A number of key players are associated with the neuronal protective response, although a cogent description of how they relate to each other is lacking. In particular, we hypothesize a critical role for heat shock protein 70 (Hsp70) and the phosphatidylinositol 3-kinase (PI3-K)/Akt pathway. Earlier studies show that Hsp70 is dependent on the activation of the PI3-K/Akt pathway and Hsp70 binds to the oxygen-dependent domain (ODD) of hypoxia-inducible factor (HIF) in oxygen deprivation signaling. HIF is the transcription factor for the transcription of genes that encode a number of downstream protective pro-survival factors such as erythropoietin (Epo) and vascular endothelial growth factor (VEGF).
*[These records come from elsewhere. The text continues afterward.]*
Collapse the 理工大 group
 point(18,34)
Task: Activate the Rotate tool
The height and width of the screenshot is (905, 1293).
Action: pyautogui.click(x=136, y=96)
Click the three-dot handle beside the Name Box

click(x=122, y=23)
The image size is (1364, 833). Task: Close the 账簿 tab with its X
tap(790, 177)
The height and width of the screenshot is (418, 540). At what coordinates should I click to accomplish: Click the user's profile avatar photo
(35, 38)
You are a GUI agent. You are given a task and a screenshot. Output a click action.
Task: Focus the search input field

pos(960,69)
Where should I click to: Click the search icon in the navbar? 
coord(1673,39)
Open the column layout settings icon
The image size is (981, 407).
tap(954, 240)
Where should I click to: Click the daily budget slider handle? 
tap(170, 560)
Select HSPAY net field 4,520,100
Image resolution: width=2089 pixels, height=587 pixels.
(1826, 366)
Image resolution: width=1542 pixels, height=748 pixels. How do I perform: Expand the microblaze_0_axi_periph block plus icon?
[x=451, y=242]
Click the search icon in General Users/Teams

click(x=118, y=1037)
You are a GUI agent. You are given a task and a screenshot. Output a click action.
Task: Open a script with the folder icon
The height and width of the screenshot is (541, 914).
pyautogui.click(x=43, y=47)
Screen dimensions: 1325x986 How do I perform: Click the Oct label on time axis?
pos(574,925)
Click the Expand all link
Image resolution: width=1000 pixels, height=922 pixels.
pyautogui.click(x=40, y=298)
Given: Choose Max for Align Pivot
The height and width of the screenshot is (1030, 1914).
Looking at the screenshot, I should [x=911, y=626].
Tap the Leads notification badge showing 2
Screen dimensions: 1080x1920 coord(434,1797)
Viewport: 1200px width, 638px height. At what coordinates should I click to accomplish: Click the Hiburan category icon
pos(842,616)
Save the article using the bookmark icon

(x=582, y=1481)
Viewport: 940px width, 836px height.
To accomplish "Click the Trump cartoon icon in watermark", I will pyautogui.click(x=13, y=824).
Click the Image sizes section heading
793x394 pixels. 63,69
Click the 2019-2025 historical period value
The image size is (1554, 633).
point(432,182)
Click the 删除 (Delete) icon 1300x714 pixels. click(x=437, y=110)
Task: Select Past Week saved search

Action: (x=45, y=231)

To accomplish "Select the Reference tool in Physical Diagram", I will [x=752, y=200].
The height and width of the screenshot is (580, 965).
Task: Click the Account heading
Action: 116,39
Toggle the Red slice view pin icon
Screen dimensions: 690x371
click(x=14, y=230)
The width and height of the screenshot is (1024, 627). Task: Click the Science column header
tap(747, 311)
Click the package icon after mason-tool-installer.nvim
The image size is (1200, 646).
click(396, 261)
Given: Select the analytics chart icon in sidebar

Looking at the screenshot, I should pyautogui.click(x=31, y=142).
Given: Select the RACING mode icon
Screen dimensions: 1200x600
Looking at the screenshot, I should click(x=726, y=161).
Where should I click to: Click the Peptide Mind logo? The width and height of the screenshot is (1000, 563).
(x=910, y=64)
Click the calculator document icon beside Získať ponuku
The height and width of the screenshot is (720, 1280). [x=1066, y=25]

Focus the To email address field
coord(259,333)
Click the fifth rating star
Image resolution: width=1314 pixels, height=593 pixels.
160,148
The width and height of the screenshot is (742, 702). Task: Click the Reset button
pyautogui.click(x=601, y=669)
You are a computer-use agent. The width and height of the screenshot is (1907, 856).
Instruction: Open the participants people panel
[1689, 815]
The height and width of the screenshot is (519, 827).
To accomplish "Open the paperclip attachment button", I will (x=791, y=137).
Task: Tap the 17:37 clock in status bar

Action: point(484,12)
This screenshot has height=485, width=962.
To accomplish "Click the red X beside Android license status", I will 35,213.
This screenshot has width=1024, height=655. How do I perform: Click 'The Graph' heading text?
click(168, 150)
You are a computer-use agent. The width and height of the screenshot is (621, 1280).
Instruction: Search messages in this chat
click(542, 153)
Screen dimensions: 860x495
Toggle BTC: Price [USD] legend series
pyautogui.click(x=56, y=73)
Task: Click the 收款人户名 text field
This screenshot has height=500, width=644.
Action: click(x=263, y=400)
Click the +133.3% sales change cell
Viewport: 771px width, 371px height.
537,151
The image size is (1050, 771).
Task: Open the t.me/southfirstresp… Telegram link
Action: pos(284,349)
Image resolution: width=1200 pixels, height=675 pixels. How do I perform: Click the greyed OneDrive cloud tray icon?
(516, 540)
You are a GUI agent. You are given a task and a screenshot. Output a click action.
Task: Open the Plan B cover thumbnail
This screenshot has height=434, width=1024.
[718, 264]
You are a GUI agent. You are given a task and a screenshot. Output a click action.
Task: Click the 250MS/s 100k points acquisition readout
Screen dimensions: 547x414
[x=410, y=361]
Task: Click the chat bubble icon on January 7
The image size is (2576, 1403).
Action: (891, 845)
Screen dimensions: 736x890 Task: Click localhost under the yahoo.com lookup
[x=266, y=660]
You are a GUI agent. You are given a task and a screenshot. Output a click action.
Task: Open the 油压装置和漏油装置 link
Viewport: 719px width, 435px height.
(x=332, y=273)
We hypothesize, based on the literature to date and preliminary findings from our laboratories, that hypothermic preconditioning of hippocampal neurons induces Hsp70 via PI3-K/Akt activation. This action stabilizes HIF allowing it to accumulate within the cell, ultimately leading to an increase in Epo which contributes to the observed protective effect.We predict that further studies exploring the mechanisms of hypothermic preconditioning are likely to implicate the Hsp70/PI3-K/Akt pathway as a determinant of stabilization leading to a significant increase of HIF-1α and Epo allowing for greater protection of a cell under certain external stressors.